Three optimized feature combinations (FCs) were identified: RS-DT-FC1 (rs2259816, rs1378577, rs10757274, rs4961, smoking, hyperlipidemia, glucose, triglycerides), RS-DT-FC2 (rs1378577, rs10757274, smoking, diabetes, hyperlipidemia, glucose, triglycerides) and RS-DT-FC3 (rs1169313, rs5082, rs9340799, rs10757274, rs1152002, smoking, hyperlipidemia, high-density lipoprotein cholesterol). These were able to build the classifiers with an AUC >0.90 and sensitivity >0.90. The nomograms built with RS-DT-FC1, RS-DT-FC2 and RS-DT-FC3 had a concordance index of 0.94, 0.94 and 0.90, respectively, when validated with the test dataset, and 0.79, 0.82 and 0.79 when validated with the training dataset. Manual prediction of the test data with the three nomograms resulted in an AUC of 0.89, 0.92 and 0.83, respectively, and a sensitivity of 0.92, 0.96 and 0.86, respectively.
The selection of suitable features determines the performance of ML models. RS-DT-FC2 may be a suitable FC for building a high-performance prediction model of PCAD with good sensitivity and accuracy. The nomograms allow practical scoring and interpretation of each predictor and may be useful for clinicians in determining the risk of PCAD.
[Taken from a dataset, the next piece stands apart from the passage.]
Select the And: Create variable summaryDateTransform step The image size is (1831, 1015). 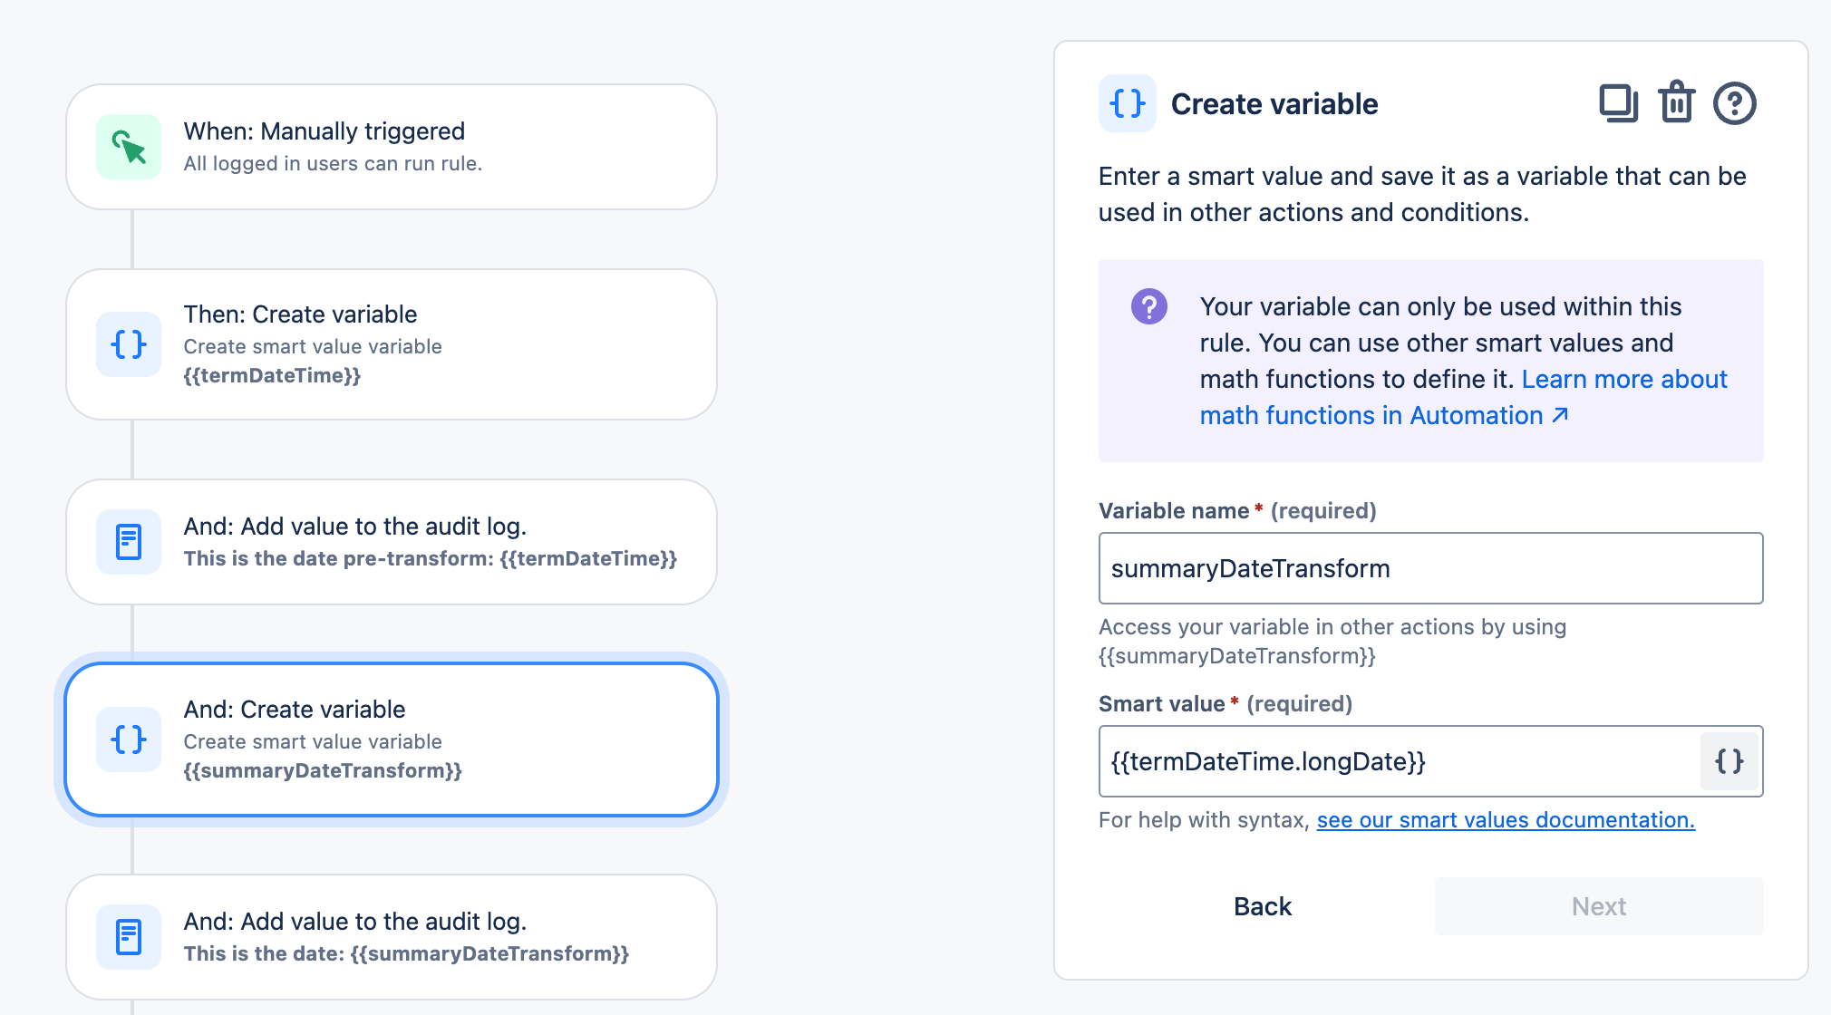coord(392,740)
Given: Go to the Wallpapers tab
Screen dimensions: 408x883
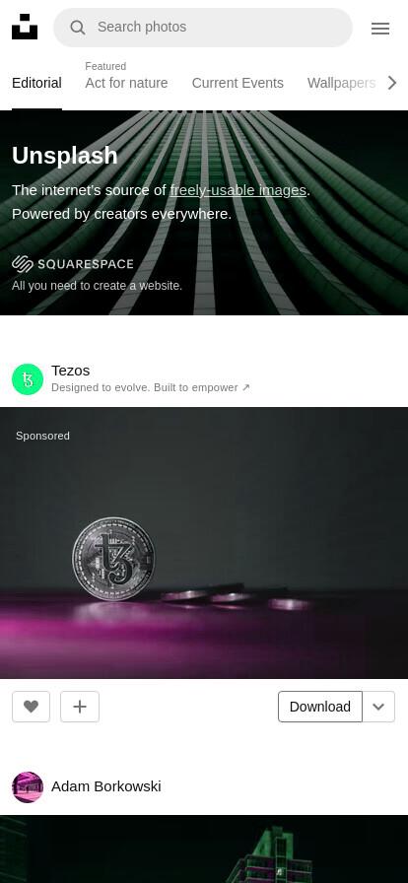Looking at the screenshot, I should pos(341,84).
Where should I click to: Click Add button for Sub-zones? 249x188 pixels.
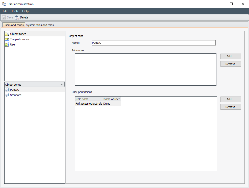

早发性冠状动脉疾病(PCAD)预后不良,死亡率和残疾率高。准确预测 PCAD 的风险对于预防和早期诊断这种疾病非常重要。机器学习(ML)已被证明是一种可靠的方法,可用于疾病诊断和基于复杂因素构建风险预测模型。本研究的目的是开发一种准确的 PCAD 风险预测模型,以便进行早期干预。
我们对 131 例 PCAD 患者和 187 例对照者的单核苷酸多态性(SNP)和传统心血管危险因素(TCRF)进行回顾性分析。使用机器学习(ML)算法 LogisticRegression(LRC)、RandomForestClassifier(RFC)和 GradientBoostingClassifier(GBC)在 scikit-learn 中构建用于预测 PCAD 风险的分类器。将参与者的四分之三随机分为训练数据集,其余部分分为测试数据集。使用接收器工作特征曲线(ROC)下面积(AUC)、敏感性和一致性指数评估分类器的性能。使用 R 包构建列线图。
确定了三个优化特征组合(FC):RS-DT-FC1(rs2259816、rs1378577、rs10757274、rs4961、吸烟、高脂血症、葡萄糖、甘油三酯)、RS-DT-FC2(rs1378577、rs10757274、吸烟、糖尿病、高脂血症、葡萄糖、甘油三酯)和 RS-DT-FC3(rs1169313、rs5082、rs9340799、rs10757274、rs1152002、吸烟、高脂血症、高密度脂蛋白胆固醇)。这些能够构建 AUC>0.90 和敏感性>0.90 的分类器。RS-DT-FC1、RS-DT-FC2 和 RS-DT-FC3 构建的列线图在测试数据集验证时的一致性指数分别为 0.94、0.94 和 0.90,在训练数据集验证时的一致性指数分别为 0.79、0.82 和 0.79。使用三个列线图对测试数据进行手动预测,AUC 分别为 0.89、0.92 和 0.83,敏感性分别为 0.92、0.96 和 0.86。
合适特征的选择决定了 ML 模型的性能。RS-DT-FC2 可能是构建具有良好敏感性和准确性的 PCAD 高性能预测模型的合适 FC。列线图允许对每个预测因子进行实际评分和解释,对于临床医生确定 PCAD 的风险可能很有用。